My 6X lens is clear enough to see the ten ring on Vegas target with a 3/64" peep. However I find the 3/64" peep a little dark indoors and settle for a 1/16" peep (no clarifier). A little fuzzy but more light. Never understood why so many archers on AT uses a large hole peep for scopes with magnification when they should only be used for pin sights. I think it is because most archers start with a pin sight for hunting and when they change over to a scope, they never think about changing the peep to a smaller aperature to clear the image.

Just for giggles, drill a 1/16" hole in a small piece of wood. Hold the piece of wood up to your eye like a peep and with your scope out as far as possible with your other arm, look at a target at 15 to 20 yards. It should only take about ten minutes to try it and you might be surprised.


----------



## huteson2us2 (Jun 22, 2005)

Sorry. Make sure the wood is no more than the width of your peep. This experiment will not work with a 2" X 4".


----------



## grantmac (May 31, 2007)

Even the smallest won't perfectly clear a .55 diopter for me and is unusable indoors.


----------



## ken Johnson (Apr 5, 2007)

Get a #2 Nite Hawk peep www.nitehawkarchery.com

It will clear up your scope and also eliminate the problems cause from shoot under different ranges.


----------



## baller (Oct 4, 2006)

30" DL, 6x lens on a 29mm scope. I shoot a 1/16" peep indoors with a 2mm black dot and have maybe a 95% clear target, a little fuzzy but can still see lines on vegas face.

Outdoors I shoot a 3/64" peep as its brighter and makes the peep bigger, targets are clear again about 95% or so out to 60y. Past that they are still clear enough to shoot, with the 80y field target being about 80% clear, fuzzy but can still see black and white circles to aim at. 

In each case I very my sight extension distance to get the scope/peep frame i prefer in my sight picture. The Jim Fletcher true peep is only about 4.50 each, so a few different sizes of them would be a cheap experiment.


----------



## huteson2us2 (Jun 22, 2005)

I am amazed by the fact that most archers will not even try a smaller peep with a magnified lens. I believe that the only way to make someone try a smaller peep is to hit them in the back of the head with a 2 X 4 every time they miss the spot. After a few hits, they will start to try a few things to keep that 2 X 4 away.

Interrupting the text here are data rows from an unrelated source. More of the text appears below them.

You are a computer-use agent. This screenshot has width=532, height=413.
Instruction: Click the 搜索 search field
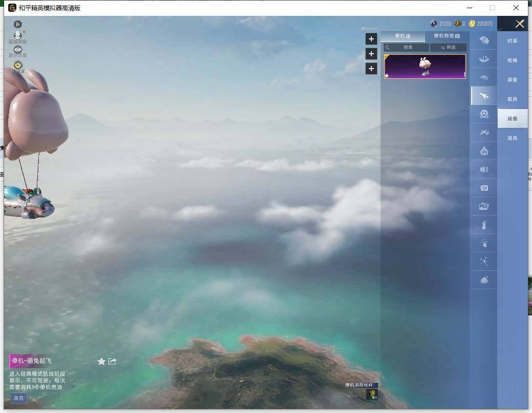[x=407, y=48]
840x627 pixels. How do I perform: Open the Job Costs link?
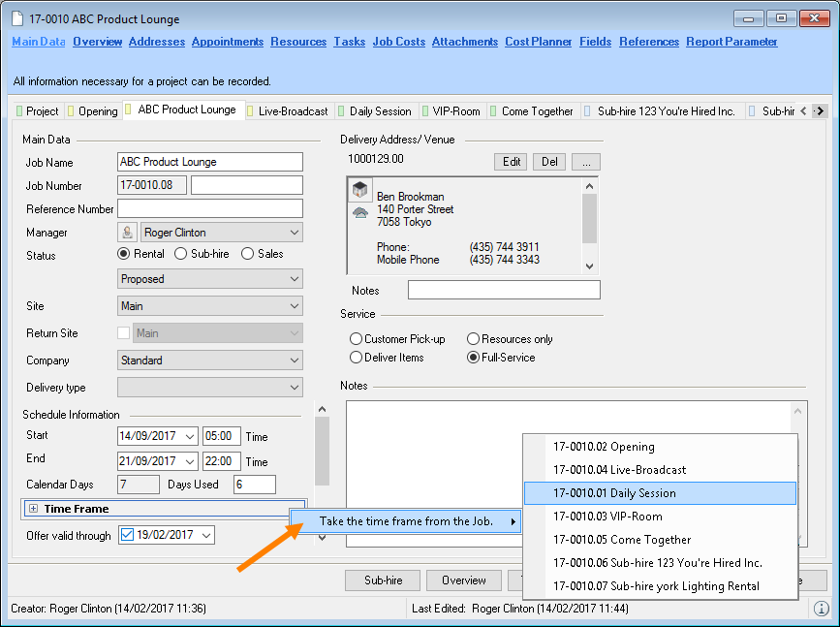tap(398, 42)
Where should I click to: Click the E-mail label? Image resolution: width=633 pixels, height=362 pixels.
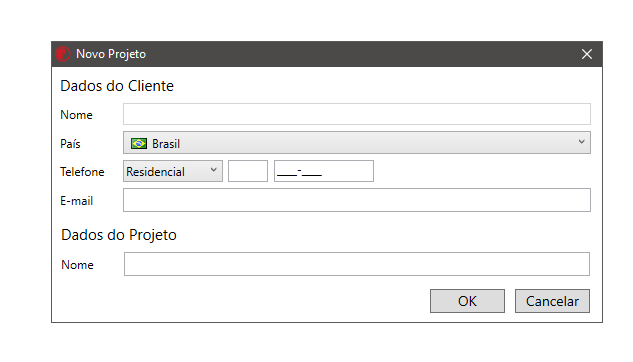pyautogui.click(x=77, y=201)

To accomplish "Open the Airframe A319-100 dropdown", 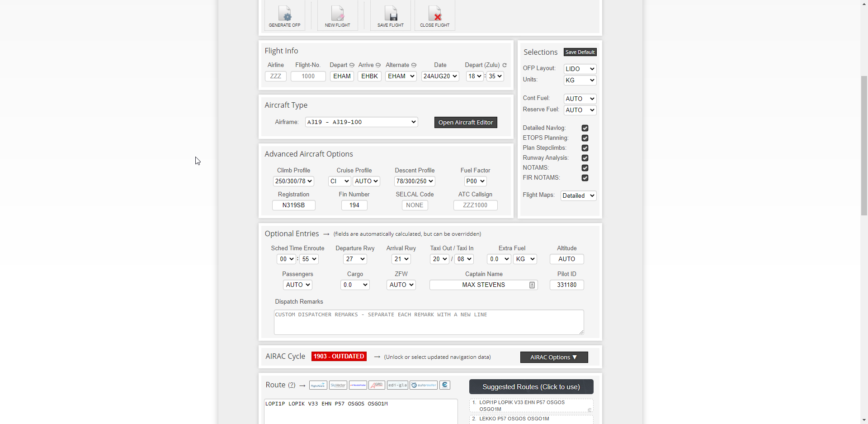I will (361, 122).
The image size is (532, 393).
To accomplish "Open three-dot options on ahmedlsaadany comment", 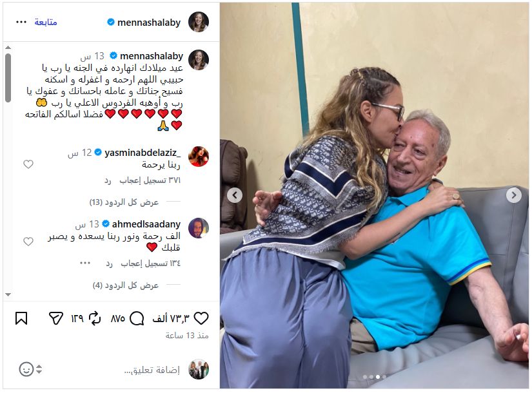I will (x=85, y=263).
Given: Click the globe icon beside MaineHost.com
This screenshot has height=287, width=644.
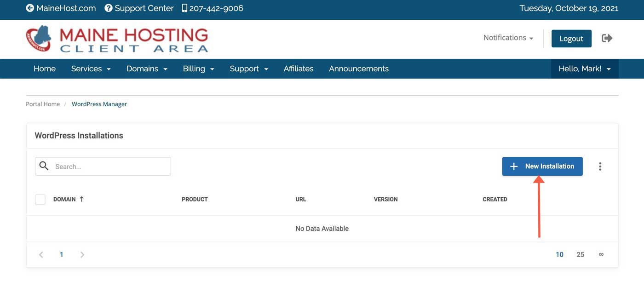Looking at the screenshot, I should click(x=30, y=8).
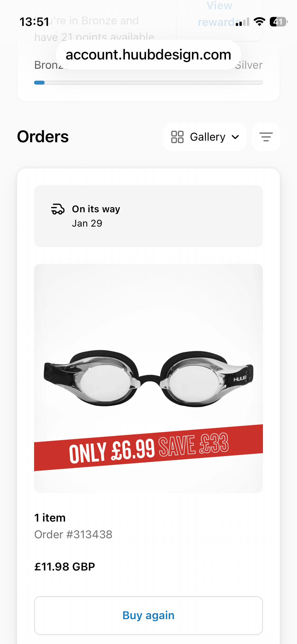Screen dimensions: 297x644
Task: Tap the battery indicator icon
Action: (279, 22)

I have a friend that shoots a 3X lens with a #2 clarifier. He can't see his dot but can count the holes in the target. He won't shoot in the rain nor will he shoot a target if there is any glare on his clarifier. I try to get him to use a smaller peep without a clarifier and he says no and that he likes his peep. I am going to bring a 2 X 4 next time we go to the range.


----------



## wv hoyt man (Feb 17, 2012)

What is your ave indoor scores?


----------



## nochance (Nov 27, 2008)

I shoot a 3/64, but keep a larger one in my quiver in case the range has low lighting


----------



## Bobmuley (Jan 14, 2004)

I don't even know why they make peeps bigger than 1/16" :wink:


----------



## Wyatt gray (Jul 14, 2016)

I use a 6x indoors and out and indoors my clarifier is a #3 in the smallest holes size sold and I can see the lines perfect and my holes but outdoors I use a #2 because of light and really it's gonna be what ever ur eye likes best 


Sent from my iPhone using Tapatalk


----------



## nswarcher (Apr 16, 2015)

Start with half inch.........
There is no point asking as no one has your eye sight and form, whats clear to some may not be to others,
In saying that with a 6x lens you will be pushing to not run a clarifier


----------